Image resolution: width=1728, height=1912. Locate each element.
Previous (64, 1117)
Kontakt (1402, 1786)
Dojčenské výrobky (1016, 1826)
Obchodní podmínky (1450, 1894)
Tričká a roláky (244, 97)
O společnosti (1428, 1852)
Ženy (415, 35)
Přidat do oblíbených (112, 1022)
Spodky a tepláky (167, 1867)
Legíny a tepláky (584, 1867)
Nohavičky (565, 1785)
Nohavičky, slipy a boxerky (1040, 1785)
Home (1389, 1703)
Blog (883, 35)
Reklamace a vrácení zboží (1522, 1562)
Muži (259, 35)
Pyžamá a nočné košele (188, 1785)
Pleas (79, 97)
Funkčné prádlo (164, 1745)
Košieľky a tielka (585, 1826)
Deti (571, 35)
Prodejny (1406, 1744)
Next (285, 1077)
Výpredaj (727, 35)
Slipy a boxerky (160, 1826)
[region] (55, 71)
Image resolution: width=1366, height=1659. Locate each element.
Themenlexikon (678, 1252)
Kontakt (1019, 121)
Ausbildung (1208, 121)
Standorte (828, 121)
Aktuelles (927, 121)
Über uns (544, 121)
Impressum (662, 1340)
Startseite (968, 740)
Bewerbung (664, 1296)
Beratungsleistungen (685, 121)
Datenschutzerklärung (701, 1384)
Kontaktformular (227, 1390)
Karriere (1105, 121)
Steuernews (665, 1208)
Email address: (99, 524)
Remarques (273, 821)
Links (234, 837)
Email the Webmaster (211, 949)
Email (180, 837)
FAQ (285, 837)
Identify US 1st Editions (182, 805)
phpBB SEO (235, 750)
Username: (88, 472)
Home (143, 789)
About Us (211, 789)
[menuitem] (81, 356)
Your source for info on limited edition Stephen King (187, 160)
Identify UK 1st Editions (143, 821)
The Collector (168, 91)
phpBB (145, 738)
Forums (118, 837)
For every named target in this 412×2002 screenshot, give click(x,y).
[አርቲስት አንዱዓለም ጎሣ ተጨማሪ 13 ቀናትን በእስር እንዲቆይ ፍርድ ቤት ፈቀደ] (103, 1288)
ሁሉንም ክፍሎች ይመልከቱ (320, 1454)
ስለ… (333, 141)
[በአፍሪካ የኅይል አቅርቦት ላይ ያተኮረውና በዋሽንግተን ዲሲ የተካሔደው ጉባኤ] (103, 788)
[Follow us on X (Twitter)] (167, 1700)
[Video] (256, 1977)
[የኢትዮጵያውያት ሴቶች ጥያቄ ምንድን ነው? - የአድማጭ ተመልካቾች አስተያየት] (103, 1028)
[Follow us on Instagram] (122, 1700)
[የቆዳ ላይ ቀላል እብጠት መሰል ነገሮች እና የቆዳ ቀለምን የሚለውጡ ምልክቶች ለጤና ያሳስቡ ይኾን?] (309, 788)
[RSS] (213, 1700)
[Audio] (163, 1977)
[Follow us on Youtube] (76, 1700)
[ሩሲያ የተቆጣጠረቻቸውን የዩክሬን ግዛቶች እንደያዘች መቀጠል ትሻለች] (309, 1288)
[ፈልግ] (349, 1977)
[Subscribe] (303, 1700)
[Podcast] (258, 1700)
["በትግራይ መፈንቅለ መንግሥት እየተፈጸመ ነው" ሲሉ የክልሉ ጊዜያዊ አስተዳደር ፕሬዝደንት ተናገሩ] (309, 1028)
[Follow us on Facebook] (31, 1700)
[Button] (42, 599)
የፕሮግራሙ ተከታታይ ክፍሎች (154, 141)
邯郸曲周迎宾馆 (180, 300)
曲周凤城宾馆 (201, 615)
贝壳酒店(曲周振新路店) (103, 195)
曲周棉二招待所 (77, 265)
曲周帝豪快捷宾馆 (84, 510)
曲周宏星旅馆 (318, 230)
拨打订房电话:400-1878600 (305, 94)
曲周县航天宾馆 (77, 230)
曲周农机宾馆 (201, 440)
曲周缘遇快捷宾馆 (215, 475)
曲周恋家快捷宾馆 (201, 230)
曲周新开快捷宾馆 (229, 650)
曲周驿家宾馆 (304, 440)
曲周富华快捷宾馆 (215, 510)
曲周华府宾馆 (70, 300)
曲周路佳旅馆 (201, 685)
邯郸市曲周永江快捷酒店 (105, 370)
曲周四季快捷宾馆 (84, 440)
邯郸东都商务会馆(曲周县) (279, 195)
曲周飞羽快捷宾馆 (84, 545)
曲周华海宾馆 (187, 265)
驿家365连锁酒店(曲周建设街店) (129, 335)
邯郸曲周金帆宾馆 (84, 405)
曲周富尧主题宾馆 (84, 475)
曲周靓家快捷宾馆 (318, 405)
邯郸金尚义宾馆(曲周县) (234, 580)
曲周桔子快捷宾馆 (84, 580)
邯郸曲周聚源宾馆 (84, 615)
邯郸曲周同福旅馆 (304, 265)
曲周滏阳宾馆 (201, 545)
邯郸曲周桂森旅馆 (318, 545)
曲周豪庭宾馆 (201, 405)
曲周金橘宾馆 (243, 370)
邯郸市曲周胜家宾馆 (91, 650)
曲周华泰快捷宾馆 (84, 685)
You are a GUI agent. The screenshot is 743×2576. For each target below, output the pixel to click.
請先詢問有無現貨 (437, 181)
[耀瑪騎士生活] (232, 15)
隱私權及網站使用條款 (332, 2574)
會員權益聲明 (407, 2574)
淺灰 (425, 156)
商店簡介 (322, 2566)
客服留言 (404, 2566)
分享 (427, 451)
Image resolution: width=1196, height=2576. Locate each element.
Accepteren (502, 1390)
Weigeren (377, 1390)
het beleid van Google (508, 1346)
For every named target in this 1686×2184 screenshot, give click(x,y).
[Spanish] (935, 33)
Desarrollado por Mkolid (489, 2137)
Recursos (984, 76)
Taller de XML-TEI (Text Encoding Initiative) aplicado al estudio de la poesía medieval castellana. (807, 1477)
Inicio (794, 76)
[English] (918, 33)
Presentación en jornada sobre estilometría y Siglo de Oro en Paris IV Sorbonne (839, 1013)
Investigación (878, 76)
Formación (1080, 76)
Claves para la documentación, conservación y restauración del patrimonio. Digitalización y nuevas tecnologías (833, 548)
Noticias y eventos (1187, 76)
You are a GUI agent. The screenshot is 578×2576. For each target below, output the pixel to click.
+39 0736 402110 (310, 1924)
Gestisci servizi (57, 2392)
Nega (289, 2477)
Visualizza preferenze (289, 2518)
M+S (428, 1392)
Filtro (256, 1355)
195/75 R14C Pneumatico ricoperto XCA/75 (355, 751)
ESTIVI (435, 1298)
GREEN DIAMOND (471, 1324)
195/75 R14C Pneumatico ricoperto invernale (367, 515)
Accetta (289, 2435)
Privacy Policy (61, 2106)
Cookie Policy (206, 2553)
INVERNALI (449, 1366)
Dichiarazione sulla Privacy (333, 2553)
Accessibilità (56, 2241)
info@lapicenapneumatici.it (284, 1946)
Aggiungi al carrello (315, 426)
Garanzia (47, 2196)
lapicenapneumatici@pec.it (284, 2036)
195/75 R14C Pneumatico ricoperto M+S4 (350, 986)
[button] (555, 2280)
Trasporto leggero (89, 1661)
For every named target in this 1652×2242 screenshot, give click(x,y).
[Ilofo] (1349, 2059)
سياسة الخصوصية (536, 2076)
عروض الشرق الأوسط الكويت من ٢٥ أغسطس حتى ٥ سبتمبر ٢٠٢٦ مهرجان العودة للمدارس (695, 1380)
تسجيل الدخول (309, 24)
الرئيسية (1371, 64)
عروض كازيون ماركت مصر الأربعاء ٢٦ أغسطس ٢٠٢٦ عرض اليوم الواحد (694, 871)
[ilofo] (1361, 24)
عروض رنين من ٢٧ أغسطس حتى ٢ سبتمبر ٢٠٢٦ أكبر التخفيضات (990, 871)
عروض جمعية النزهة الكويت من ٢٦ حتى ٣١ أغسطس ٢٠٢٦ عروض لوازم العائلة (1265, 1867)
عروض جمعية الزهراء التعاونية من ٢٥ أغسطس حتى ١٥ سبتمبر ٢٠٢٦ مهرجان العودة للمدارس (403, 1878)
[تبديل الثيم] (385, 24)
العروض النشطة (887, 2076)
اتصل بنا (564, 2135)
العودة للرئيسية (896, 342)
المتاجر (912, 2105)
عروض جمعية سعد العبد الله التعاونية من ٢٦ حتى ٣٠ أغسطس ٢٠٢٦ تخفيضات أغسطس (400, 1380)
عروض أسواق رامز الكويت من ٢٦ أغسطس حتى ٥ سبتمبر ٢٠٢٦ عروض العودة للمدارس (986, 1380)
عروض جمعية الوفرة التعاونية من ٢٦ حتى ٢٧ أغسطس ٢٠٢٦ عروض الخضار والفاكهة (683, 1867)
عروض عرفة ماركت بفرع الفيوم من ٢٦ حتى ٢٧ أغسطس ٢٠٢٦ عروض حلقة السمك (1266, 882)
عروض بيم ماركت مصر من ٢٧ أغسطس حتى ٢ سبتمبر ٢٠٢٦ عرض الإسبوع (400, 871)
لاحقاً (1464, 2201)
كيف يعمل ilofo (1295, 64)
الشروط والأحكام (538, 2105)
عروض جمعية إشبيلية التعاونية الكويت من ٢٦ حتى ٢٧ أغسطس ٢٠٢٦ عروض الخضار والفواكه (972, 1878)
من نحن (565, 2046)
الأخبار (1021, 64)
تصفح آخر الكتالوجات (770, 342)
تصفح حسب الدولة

▶ [WORK REQUEST] Send back exactly the lines of the listing above starting at the one with "邯郸东都商务会馆(曲周县) (279, 195)" and ending at the one with "邯郸市曲周胜家宾馆 (91, 650)", inclusive, and no others.

▶ [THE COMPLETED TASK]
邯郸东都商务会馆(曲周县) (279, 195)
曲周飞羽快捷宾馆 (84, 545)
曲周华海宾馆 (187, 265)
驿家365连锁酒店(曲周建设街店) (129, 335)
邯郸曲周金帆宾馆 (84, 405)
曲周富尧主题宾馆 (84, 475)
曲周靓家快捷宾馆 (318, 405)
邯郸金尚义宾馆(曲周县) (234, 580)
曲周桔子快捷宾馆 (84, 580)
邯郸曲周聚源宾馆 (84, 615)
邯郸曲周同福旅馆 (304, 265)
曲周滏阳宾馆 (201, 545)
邯郸曲周桂森旅馆 (318, 545)
曲周豪庭宾馆 (201, 405)
曲周金橘宾馆 (243, 370)
邯郸市曲周胜家宾馆 (91, 650)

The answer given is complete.